Work required
Continue the notebook on converting the raw Excel datasets to Parquet from the point where the text stops.
#### Extract
## Raw Datasets From Excel to Parquet

The idea of this notebook is to create parquet files of each dataset to improve I/O and storage speed of each dataset.

#### Importing Key Libraries

In [1]:
import numpy as np

import pandas as pd
from pandas import Series, DataFrame

import pyarrow as pa
import pyarrow.parquet as pq

#### Reading Raw Data
We are using version 4 of the raw dataset provided by the Fairfax Fire and Rescue Department on February 25, 2021.

In [2]:
df_pat = pd.read_excel(io = '../data/01_raw/20210225-ems-raw-v04.xlsx', sheet_name='Patients')
df_pro = pd.read_excel(io = '../data/01_raw/20210225-ems-raw-v04.xlsx', sheet_name='Procedures')
df_med = pd.read_excel(io = '../data/01_raw/20210225-ems-raw-v04.xlsx', sheet_name='Medications')

#### Adjusting Value Type for Each Series in the Data Frame.
In this section we are considering that:
* all ID attributes will be considered as strings
* all Date attributes will be set to datetime64
* Any other type of attributes will be considered as categorical

Setting values as categorical as much as possible and where appropriate will help improving performance during analytics.

In [3]:
df_pat = df_pat.astype(dtype = {'Shift': 'category',
                                'FireStation': 'category',
                                'Battalion': 'category',
                                'PatientOutcome': 'category',
                                'PatientGender': 'category',
                                'FRDPersonnelGender': 'category',
                                'UnitId': 'category',              
                                'CrewMemberRoles': 'category',     
                                'PatientId': 'string',
                                'FRDPersonnelID': 'string',
                                'DispatchTime': 'datetime64',
                                'FRDPersonnelStartDate': 'datetime64'})

df_pro = df_pro.astype(dtype = {'Procedure_Performed_Code': 'category',
                                'Procedure_Performed_Description': 'category',
                                'PatientId': 'string',
                                'FRDPersonnelID': 'string',
                                'Dim_Procedure_PK': 'string',
                                'Procedure_Performed_Date_Time': 'datetime64'})

df_med = df_med.astype(dtype = {'Medication_Given_RXCUI_Code': 'category',
                                'Medication_Given_Description': 'category',
                                'PatientId': 'string',
                                'FRDPersonnelID': 'string',
                                'Dim_Medication_PK': 'string',
                                'Medication_Administered_Date_Time': 'datetime64'})

#### Writing Parquet Files into Local Directory

In [4]:
# Step 1: Convert DataFrame into PyArrow Table
pat_tab_w = pa.Table.from_pandas(df_pat)
########
#### The data
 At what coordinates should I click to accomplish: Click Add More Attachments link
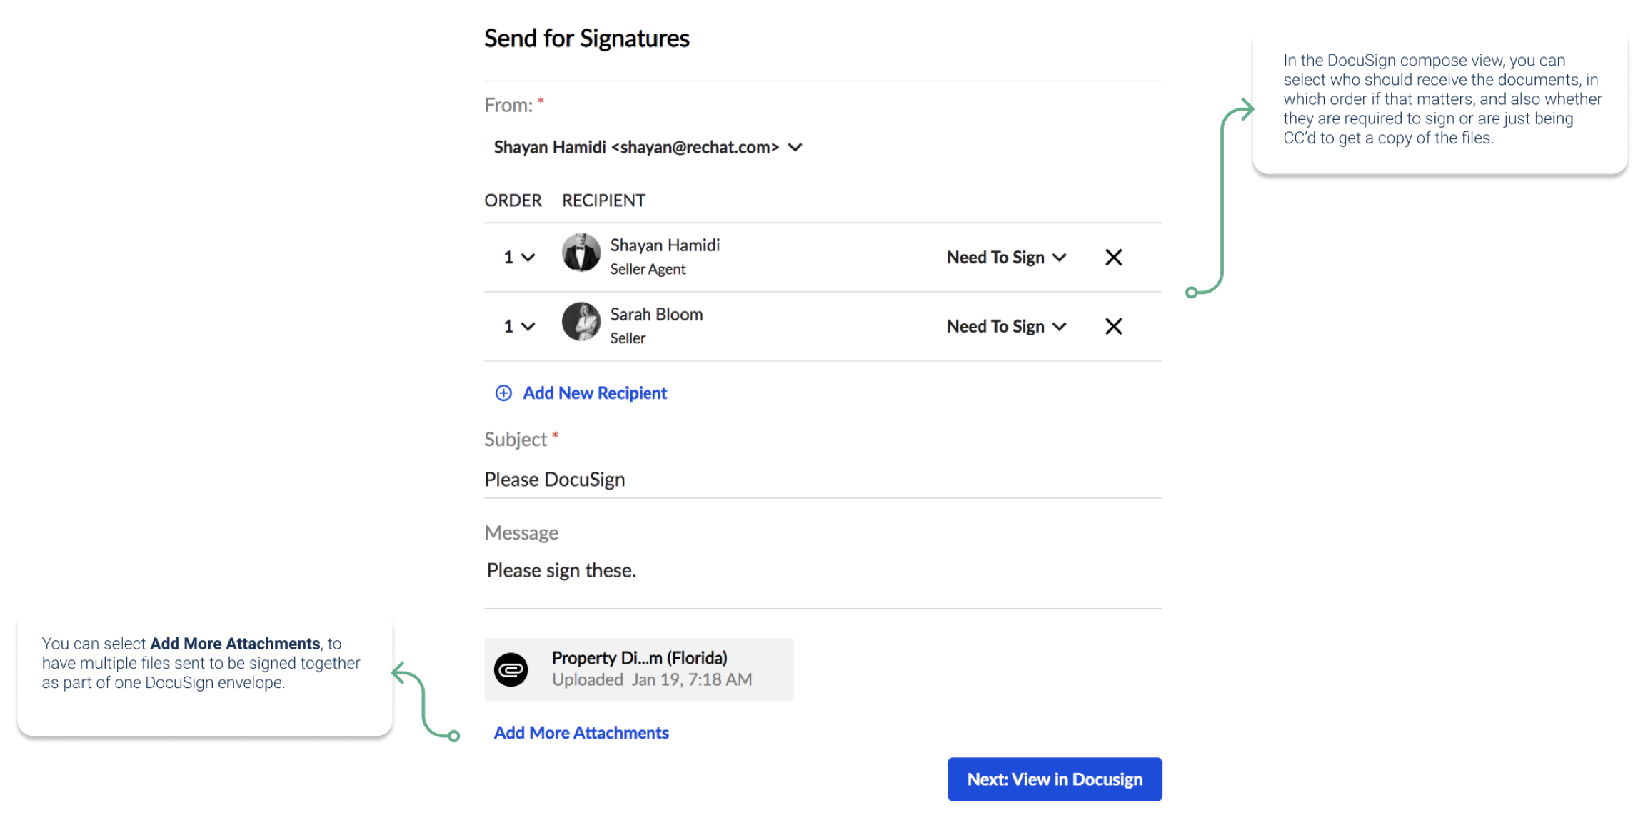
########
Answer space
pro_tab_w = pa.Table.from_pandas(df_pro)
med_tab_w = pa.Table.from_pandas(df_med)

# Step 2: Write the Table into parquet format and save it in the raw data folder.
pq.write_table(pat_tab_w, '../data/01_raw/20210225-ems-v04-patients-raw.parquet')
pq.write_table(pro_tab_w, '../data/01_raw/20210225-ems-v04-procedures-raw.parquet')
pq.write_table(med_tab_w, '../data/01_raw/20210225-ems-v04-medications-raw.parquet')

#### Creating New DataFrames from Parquet
The following script can be repeated in any of your notebooks to load the DataFrames from parquet instead of the excel file. If you are like me that creates a new notebook for each concern, you will enjoy of faster loading time than using excel files.

For illustration purposes, I have included the libraries you need to import for this script to work as intended on any notebook.

In [5]:
import pandas as pd
import pyarrow as pa
import pyarrow.parquet as pq

pat_df_r = pq.read_table('../data/01_raw/20210225-ems-v04-patients-raw.parquet')\
             .to_pandas(categories=['FireStation','Battalion'])
pro_df_r = pq.read_table('../data/01_raw/20210225-ems-v04-procedures-raw.parquet')\
             .to_pandas(categories=['Procedure_Performed_Code'])
med_df_r = pq.read_table('../data/01_raw/20210225-ems-v04-medications-raw.parquet')\
             .to_pandas(categories=['Medication_Given_RXCUI_Code'])

#### Excel to Parquet DataFrames Validation
As a validation mechanisim, I'm going to run a test for each dataset to validate that both data frames present the same shape. This should give you the certainty that no records were lost during after converting the files to parquet.

Have in mind that we also adjusted the data types to ensure a better performance by Pandas and consistency across notebooks.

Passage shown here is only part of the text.